--- Start ---

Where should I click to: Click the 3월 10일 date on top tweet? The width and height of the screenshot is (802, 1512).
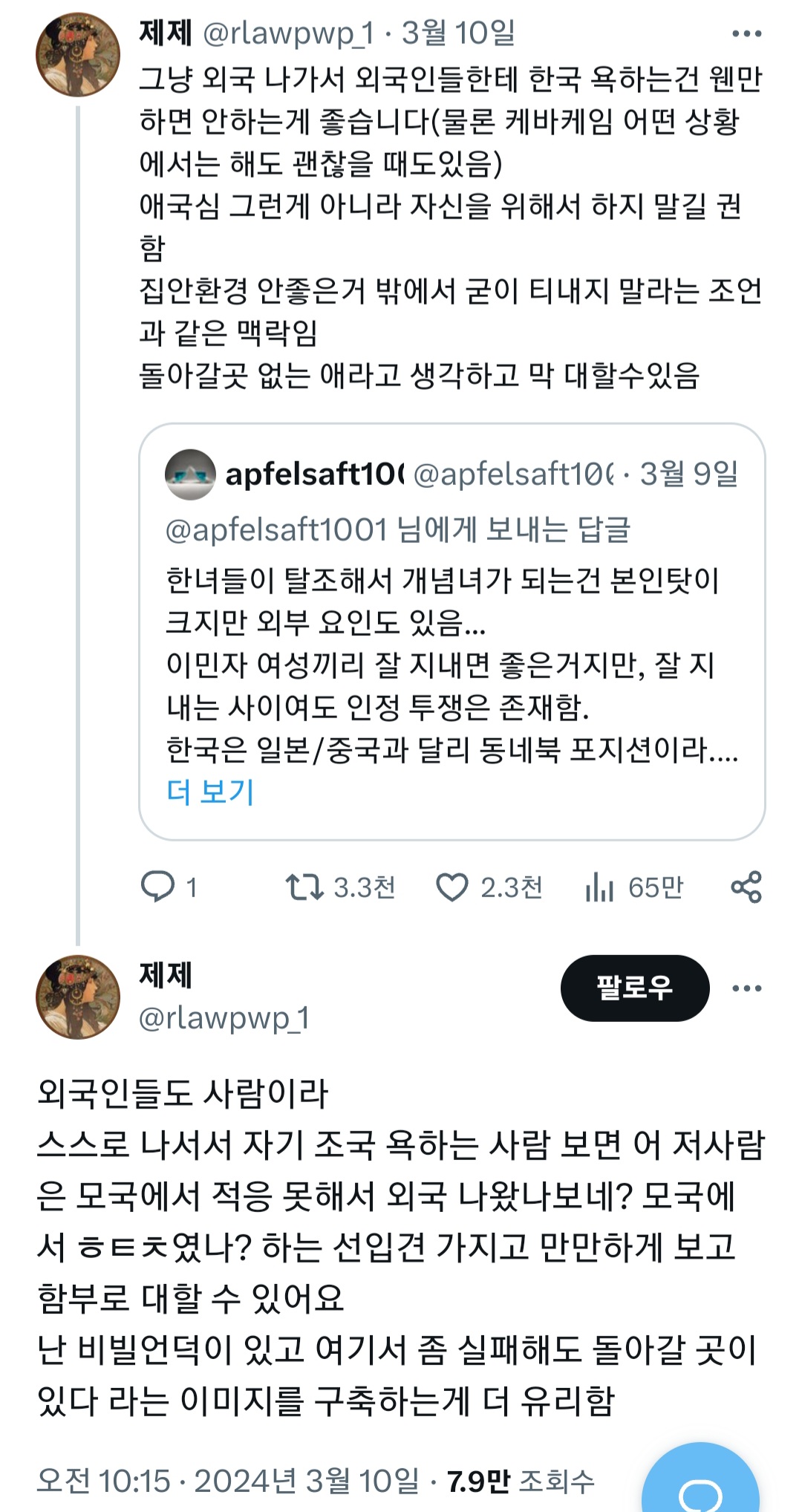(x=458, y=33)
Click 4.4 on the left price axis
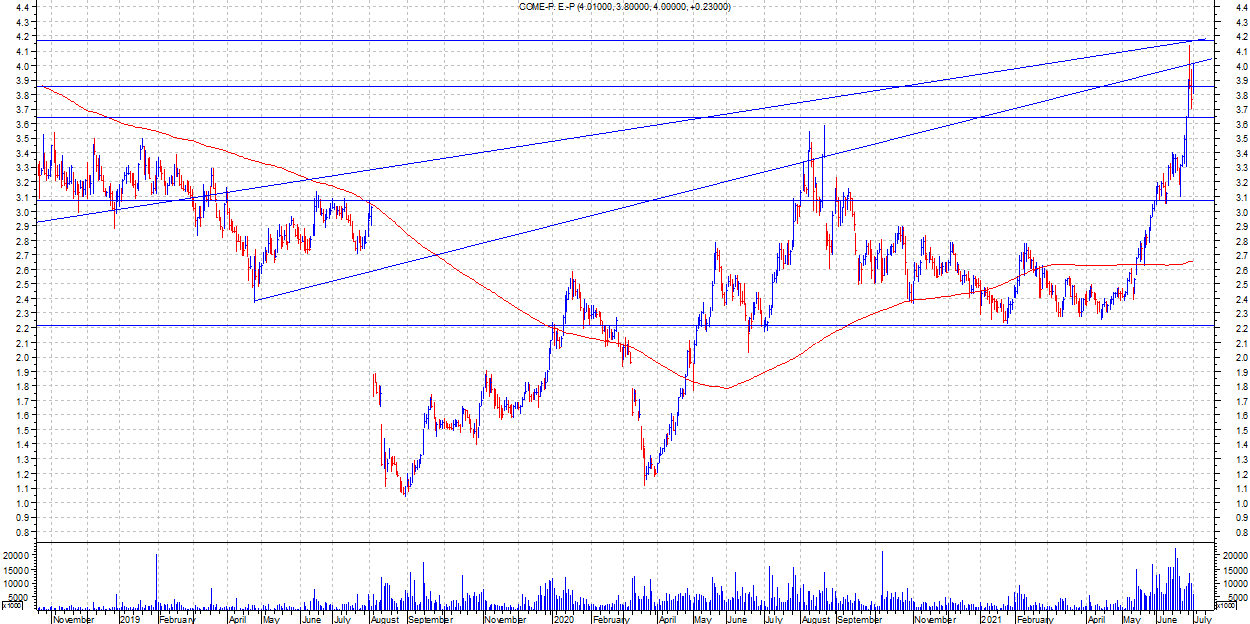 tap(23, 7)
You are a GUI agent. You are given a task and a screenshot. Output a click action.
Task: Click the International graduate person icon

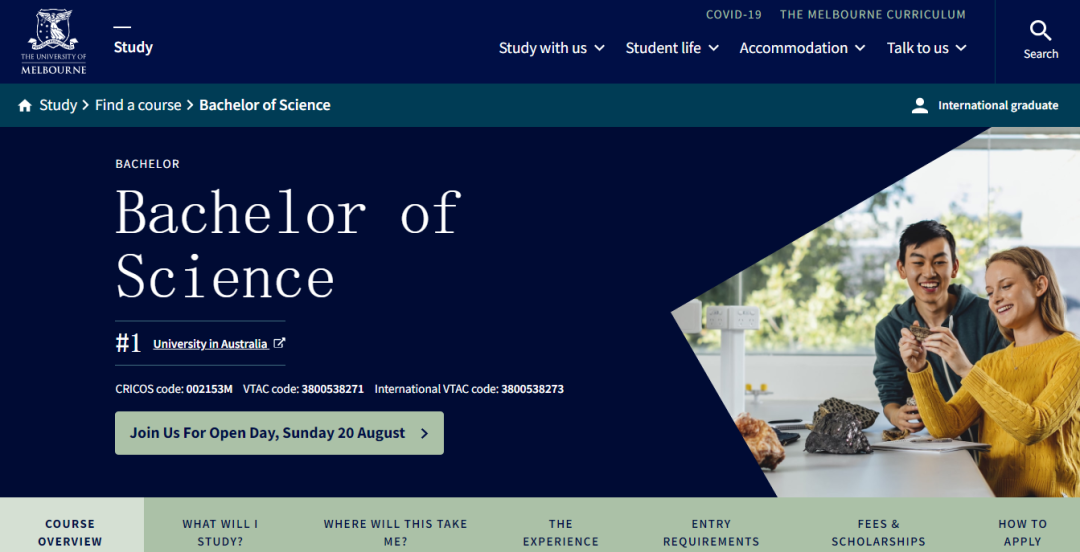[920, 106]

--- End ---

Copy the rows above verbatim, each line as it appears, and omit the pictures.

▶ Finished task:
Where should I click to: Click the 3월 10일 date on top tweet? The width and height of the screenshot is (802, 1512).
(x=458, y=33)
Click 4.4 on the left price axis
 tap(23, 7)
You are a GUI agent. You are given a task and a screenshot. Output a click action.
Task: Click the International graduate person icon

[920, 106]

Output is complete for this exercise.